You know, you cannot answer your question. Its like asking: I've got a car, how much can I get for it when I sell it? Depends on the car. When you say: I will add this and that, you'd still need to know how things will look in the end. Having some text on the screen can be called a menu, but commercial games also have a menu. Good sound for a shareware game may not be considered 'good' by other people. They can be two entirely different things.

Getting 30K downloads on download.com is nice, but its not hard.
Now, the AVERAGE download<->registration ratio is 1 to 100. But a lot of games have 1 in 500 to 1 in 1000 or even less. Some people have had no registrations with more than 30k downloads.

If your game would be of commercial quality, you could get much better ratios, like 1 in 25 or even better. But then again, you could sell it to a publisher for 250K+.

Looking at your game, I do not think you would get that many registrations. You would really need to upgrade some of the graphics and presentation, and make sure it runs straight away on most PC. Think about it: say you ask 14.95 or even 9.95. For that amount, you can buy a budget release of a major commercial game. Unless your game gives a customer the same addictiveness or value-for-money, they won't buy it. MOST customers know this.

Don't get too hung up on download numbers. Download.com is a big site with millions of visitors per day. Downloading a game and buying it are very different things. Don't be surprised if you only get a dozen or less people buying your game with 30K downloads, unless your game looks the biz. You could get none.

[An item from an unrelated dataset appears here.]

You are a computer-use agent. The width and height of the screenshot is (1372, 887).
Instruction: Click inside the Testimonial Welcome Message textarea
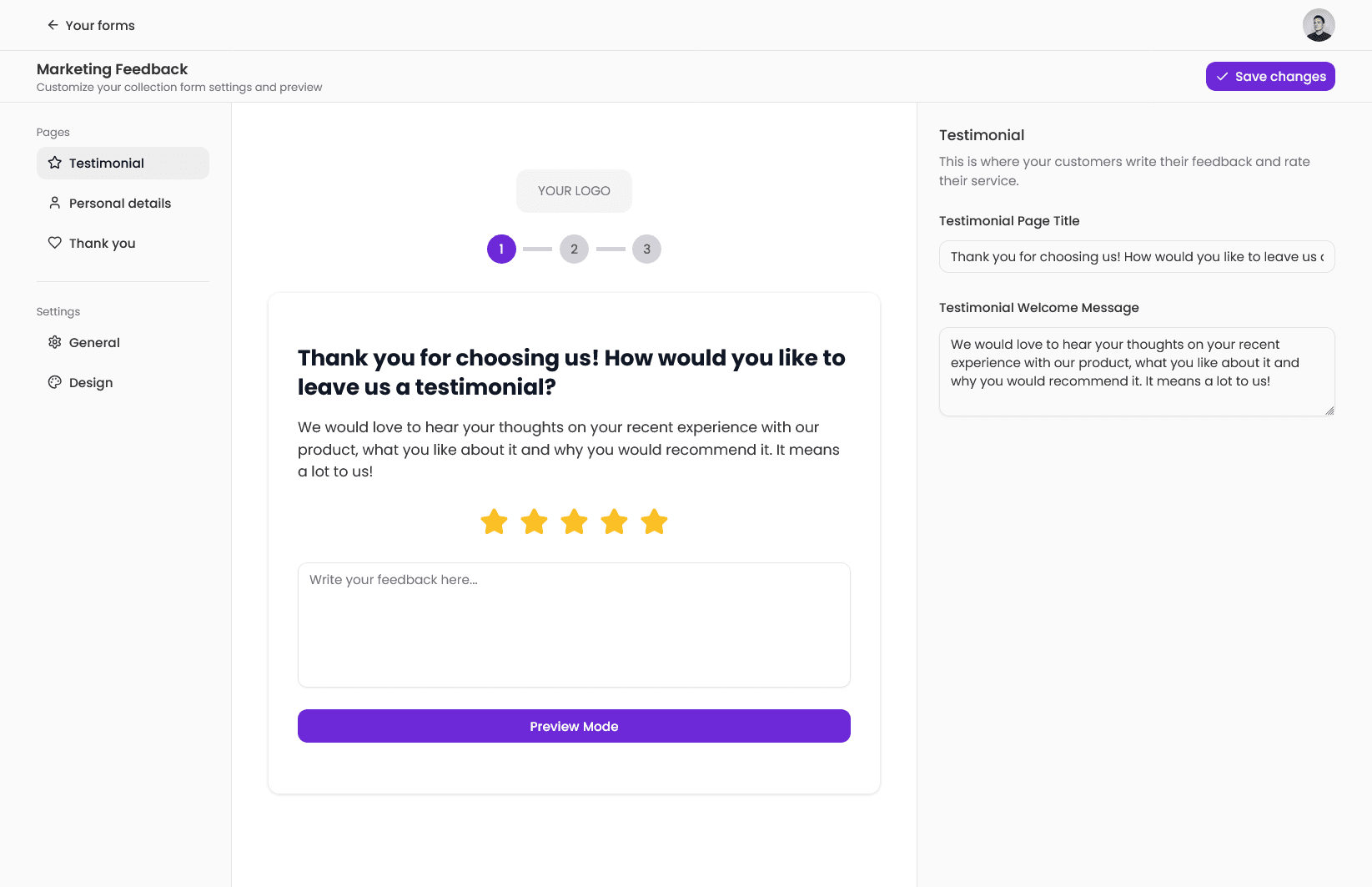tap(1137, 371)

Finally, remember that 30K downloads does not mean everyone actually downloaded the game.Its most likely a click through number. If the download was slow, a lot of people stop it. I do and I know a lot of others who do. Even with small downloads. Adter getting broadband, I often find myself cancelling unless I get 25K+ transfer rate.

Sell it and try. Just don't expect to make much money unless you spend some serious time upgrading the game graphics. Most customers still know when something is 'worth paying for'. This is not to put your game down, like I said, it didn't run well on my PC, its just general info.


Mark




[edited by - Mark Tanner on May 12, 2002 10:08:16 PM]

[edited by - Mark Tanner on May 12, 2002 10:20:46 PM]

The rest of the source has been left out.